投稿日：2020-07-02T21:31:52+09:00

Light CNNの実装(Python Keras)

はじめに

本記事ではLight CNN(LCNN)という深層学習モデルを実装したのでまとめさせていただきました。
最初にLCNNとその特徴であるMax Feature Mapping (MFM)という技術について説明した後、実装と評価をしていきます。
コードは全てpython、LCNNの実装はTensorflow, Kerasを使って行います。
なお、LCNNを実装するためのコードはGithubに載せてるので参考にしてください。
Github URL : https://github.com/ozora-ogino/LCNN

Light CNN

LCNNは2015年にSTC提案され、現在はSTCという機関により研究されている深層学習手法で画像分類や音声分類等の分野で使用されています。
LCNNは8層の畳み込み層から構成されており、各層における活性化関数でMax Feature Mappingと呼ばれるものを使っているのが大きな特徴となっています。

実装

GitHubに載せているものと同じコードになります。

lcnn.py

import tensorflow as tf
from keras.layers import Activation, Dense, BatchNormalization, MaxPool2D, Lambda, Input, Flatten, Dropout
from keras.layers.convolutional import Conv2D
from keras.models import Model
from keras.initializers import he_normal

#Custom layer
from .layers import Maxout


#function that return the stuck of Conv2D and MFM
def MaxOutConv2D(x, dim, kernel_size, strides, padding='same'):
    conv_out = Conv2D(dim, kernel_size=kernel_size, strides=strides, padding=padding)(x)
    mfm_out = Maxout(int(dim/2))(conv_out)
    return mfm_out


#function that return the stuck of FC and MFM
def MaxOutDense(x, dim):
    dense_out = Dense(dim)(x)
    mfm_out = Maxout(int(dim/2))(dense_out)
    return mfm_out

# this function helps to build LCNN. 
def build_lcnn(shape, n_label=2):
    """
    Auguments:
     shape (list) : 
      Input shape for LCNN. (Example : [128, 128, 1])
     n_label (int) : 
      Number of label that LCNN should predict.
    """

    input = Input(shape=shape)

    conv2d_1 = MaxOutConv2D(input, 64, kernel_size=5, strides=1, padding='same')
    maxpool_1 = MaxPool2D(pool_size=(2, 2), strides=(2,2))(conv2d_1)
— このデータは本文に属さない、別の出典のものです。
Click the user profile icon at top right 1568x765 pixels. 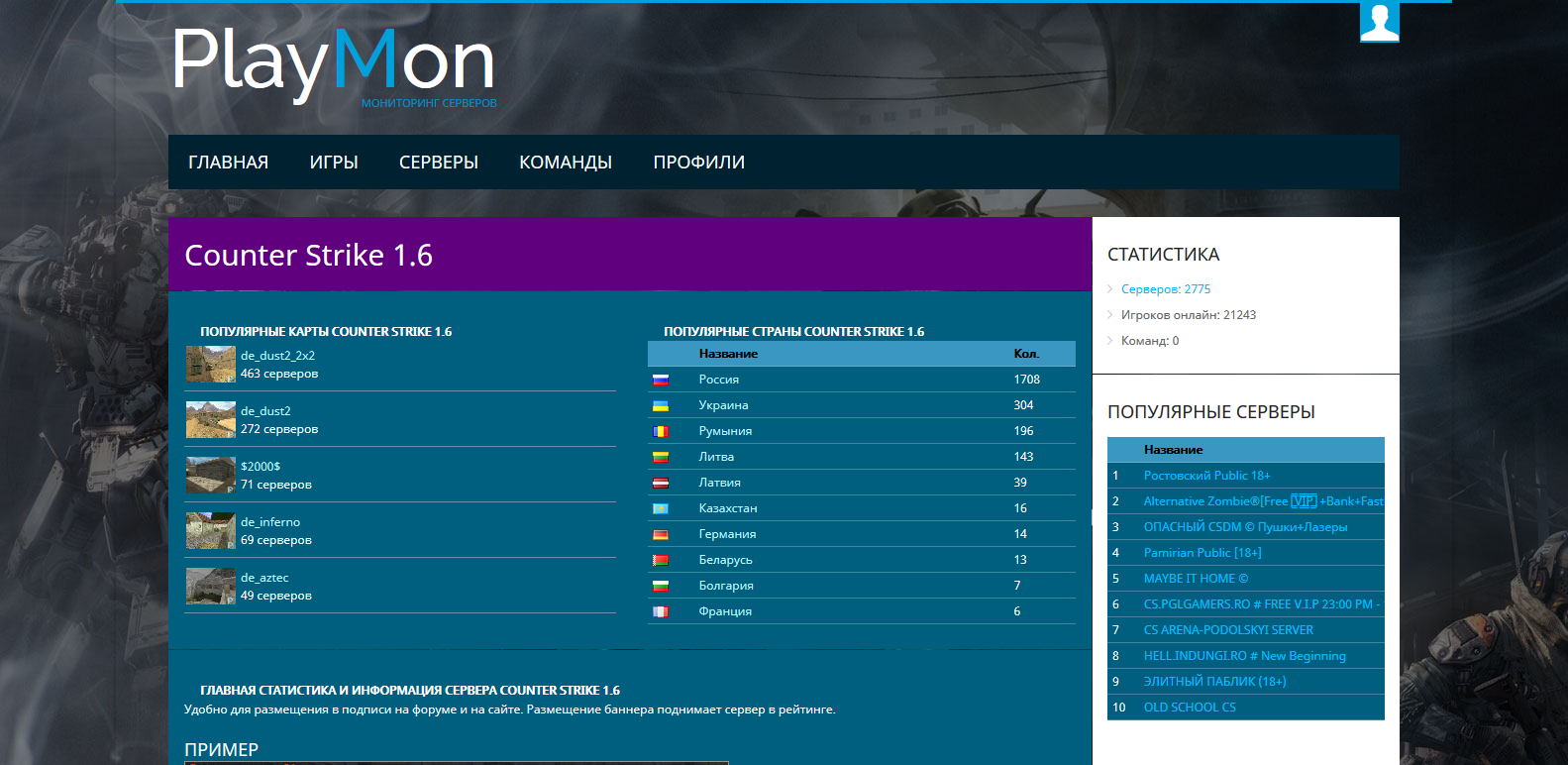1379,22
    conv_2d_2 = MaxOutConv2D(maxpool_1, 64, kernel_size=1, strides=1, padding='same')
    batch_norm_2 = BatchNormalization()(conv_2d_2)

    conv2d_3 = MaxOutConv2D(batch_norm_2, 96, kernel_size=3, strides=1, padding='same')
    maxpool_3 = MaxPool2D(pool_size=(2, 2), strides=(2,2))(conv2d_3)
    batch_norm_3 = BatchNormalization()(maxpool_3)

    conv_2d_4 = MaxOutConv2D(batch_norm_3, 96, kernel_size=1, strides=1, padding='same')
    batch_norm_4 = BatchNormalization()(conv_2d_4)

    conv2d_5 = MaxOutConv2D(batch_norm_4, 128, kernel_size=3, strides=1, padding='same')
    maxpool_5 = MaxPool2D(pool_size=(2, 2), strides=(2,2))(conv2d_5)

    conv_2d_6 = MaxOutConv2D(maxpool_5, 128, kernel_size=1, strides=1, padding='same')
    batch_norm_6 = BatchNormalization()(conv_2d_6)

    conv_2d_7 = MaxOutConv2D(batch_norm_6, 64, kernel_size=3, strides=1, padding='same')
    batch_norm_7 = BatchNormalization()(conv_2d_7)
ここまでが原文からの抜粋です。